A healthy valentines day dining guide
13 Feb 2012

The healthy Valentine’s Day dining guide

1 mins to read
Enjoy a delicious meal together without overloading on the kilojoules this Valentine's Day.


With Valentine’s Day upon us, there will be plenty of loving couples looking to share a romantic dinner for two. But if one or both of you is trying to lose body fat, the typical restaurant experience can really set you back.

By making a few smart choices, you can still enjoy a delicious meal together without overloading on the kilojoules. Here are some tips to help minimise the damage.
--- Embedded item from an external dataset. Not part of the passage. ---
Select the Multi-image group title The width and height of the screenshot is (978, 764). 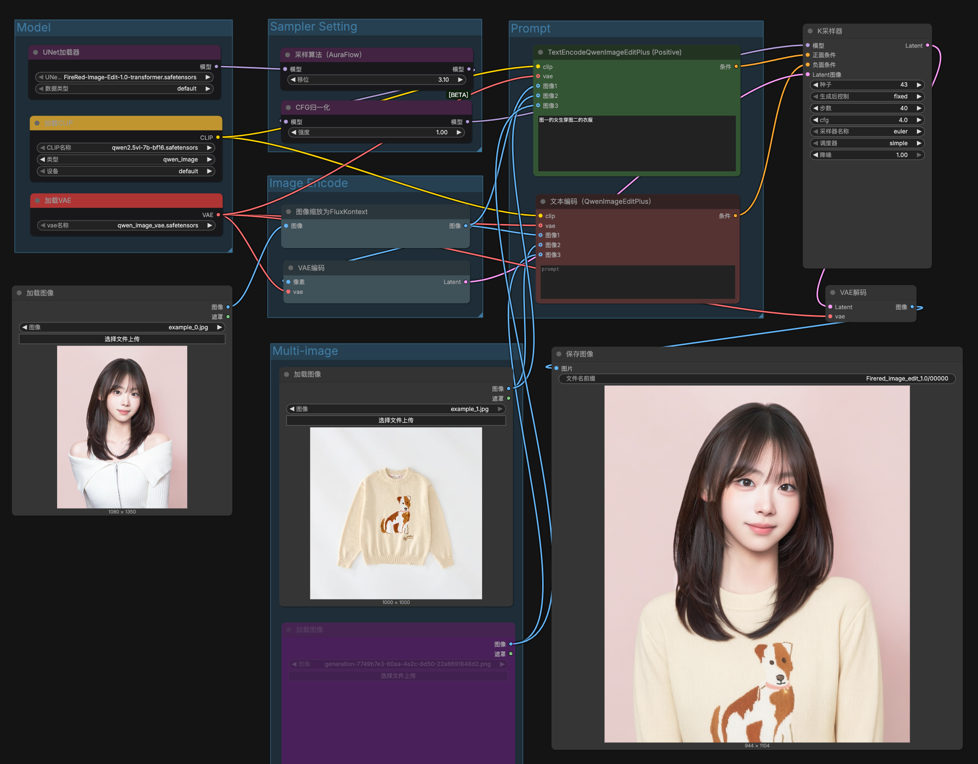[305, 351]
  • Look for meals that include lean meats and lots of vegetables
  • Avoid anything battered, deep fried or covered in a cream sauce
  • Avoid kilojoule laden beverages such as soft drink, fruit juice or alcohol. Opt for chilled water instead.
  • If you can’t resist a glass of alcohol, limit yourself to only one or two servings.
  • If you order an entree or dessert, share it with your partner.
  • If the serving sizes are large, don’t feel like you have to clear the plate. Ask to take any leftovers home.
  • Have something small to eat before you go out, such as vegetables sticks and hummus, so you aren’t starving by the time you sit down and order.
  • Ask for salad dressings and sauces to be served on the side so you can have less.
  • Go for a walk on the beach afterwards to burn off some of your dinner

You could also pre-burn some of your Valentine’s Day dinner kilojoules by doing some exercise together beforehand. This could include going on a bush walk, having a game of tennis, going for a bike ride, or hiring a two seat kayak at the local lake.

Do you try to eat healthy when eating out? Do you have any suggestions on how to minimise the impact on your weight?